Che cos'è la morte?
Un evento biologico, una soglia metafisica, una costruzione culturale, un silenzio finale del linguaggio?
O, più semplicemente, ciò che accompagna ogni vita come la sua ombra più fedele?
In Morte. Appunti su un enigma inevitabile, Daniele Cappa affronta il grande rimosso del pensiero contemporaneo con lo stesso sguardo lucido, brillante e profondamente umano che aveva animato il libro speculare Cos'è la vita? Filosofia dell'esistenza quotidiana. Se là il centro era l'esperienza del vivere, qui il fuoco si sposta sulla fine - non per chiudere il discorso, ma per radicalizzarlo.

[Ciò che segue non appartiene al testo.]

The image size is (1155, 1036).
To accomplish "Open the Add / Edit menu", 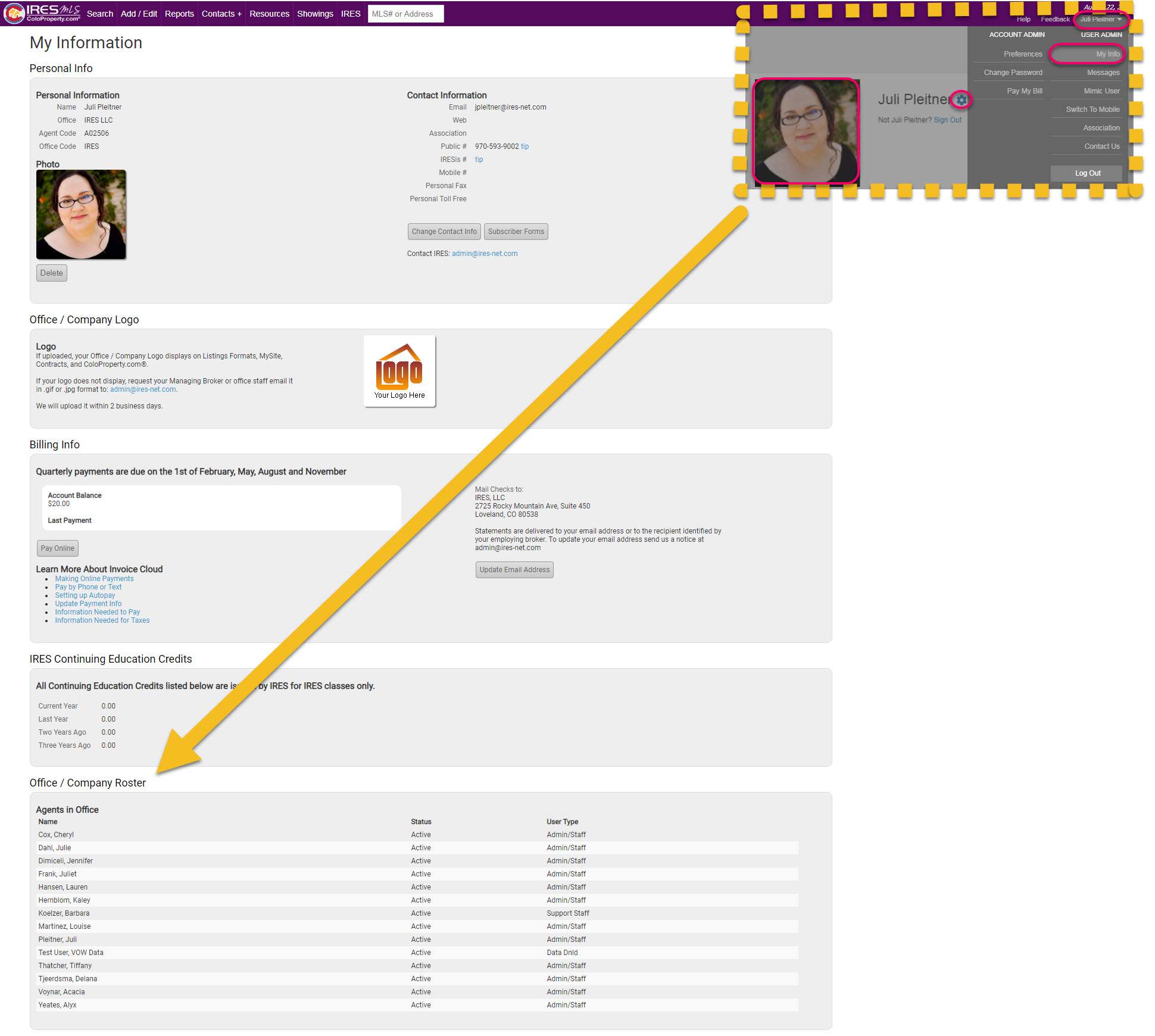I will pos(139,14).
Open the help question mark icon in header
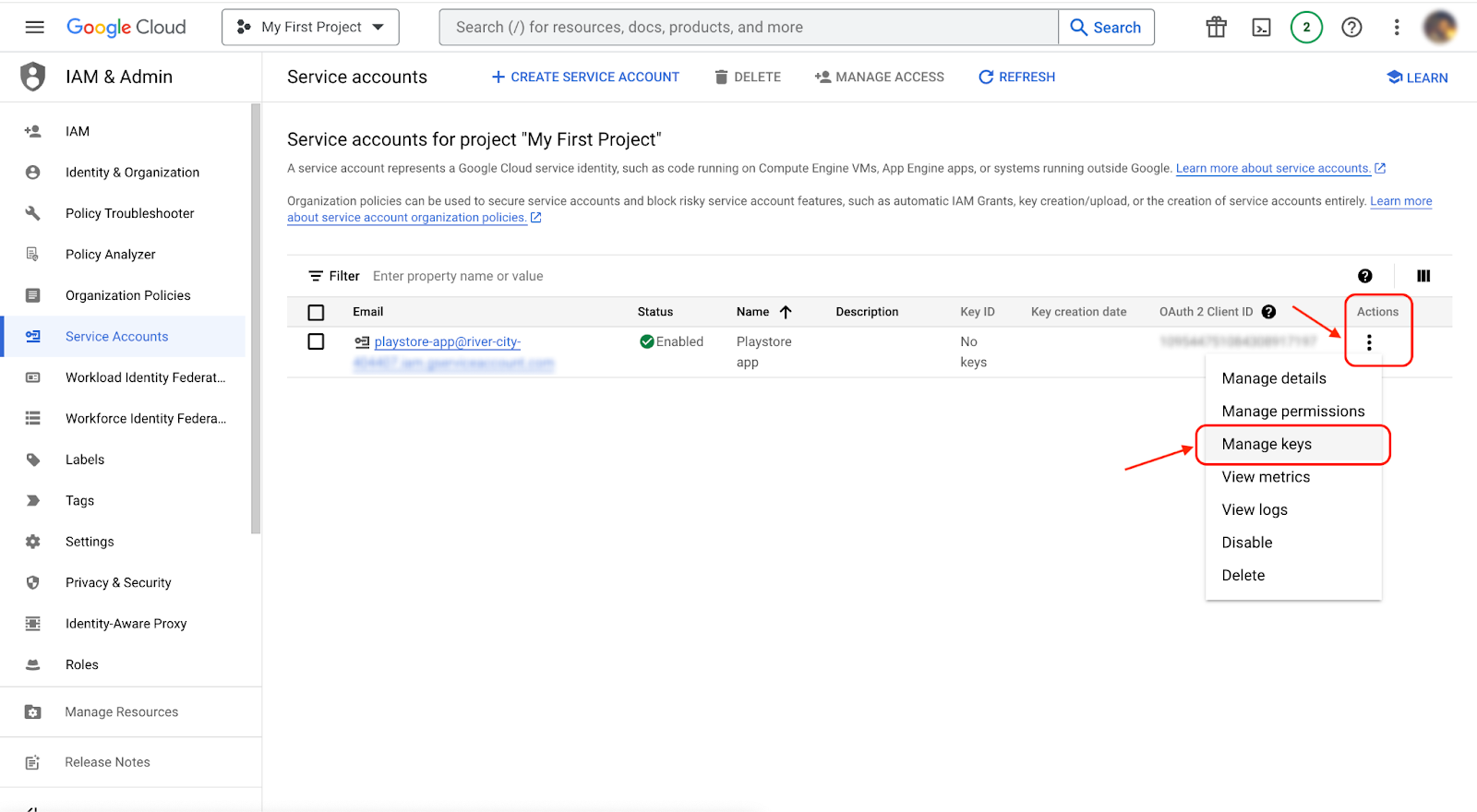 [x=1351, y=28]
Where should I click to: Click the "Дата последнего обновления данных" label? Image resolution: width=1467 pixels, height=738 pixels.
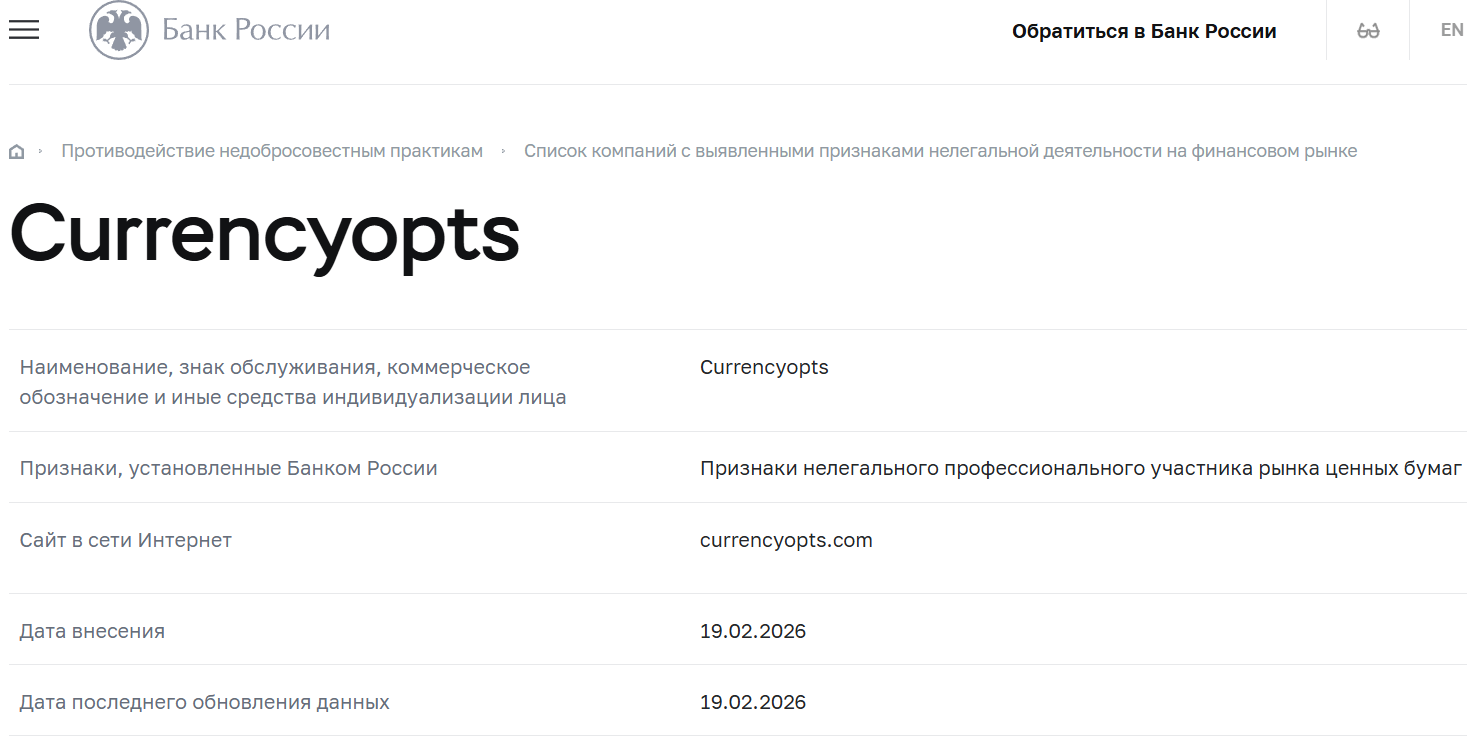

Attraverso quaranta capitoli densi e scorrevoli, l'autore intreccia filosofia, storia, religione, antropologia, letteratura e arte, accompagnando il lettore in un viaggio che va dai primi sapiens al XXI secolo, dai riti arcaici alle promesse tecnologiche di immortalità, dal lutto come primo legame sociale alla morte come eredità invisibile che attraversa le generazioni.
La morte viene interrogata come:
- origine del mito e del pensiero simbolico
- scandalo del corpo e nascita dell'anima
- oggetto di controllo morale e religioso
- costruzione culturale della paura
- personaggio letterario e figura artistica
- silenzio del linguaggio e ultima forma di uguaglianza
Ma soprattutto, la morte è pensata come ciò che dà misura all'umano: ciò che fonda la responsabilità, la memoria, la fedeltà ai morti e l'obbligo di essere "buoni antenati" per chi verrà.
Con uno stile insieme narrativo e speculativo, mai accademico ma rigoroso, Cappa restituisce alla morte la sua complessità senza addomesticarla né spettacolarizzarla. Non offre consolazioni facili né risposte definitive, ma costruisce uno spazio di pensiero in cui la fine non è negata, bensì abitata.
Morte non è un libro sulla fine della vita.
È un libro su ciò che la fine rivela della vita stessa.
Un'opera che invita a pensare la morte non come nemica da rimuovere, ma come interlocutrice silenziosa dell'esistenza - l'enigma inevitabile che, proprio perché tale, rende ogni vita degna di essere pensata.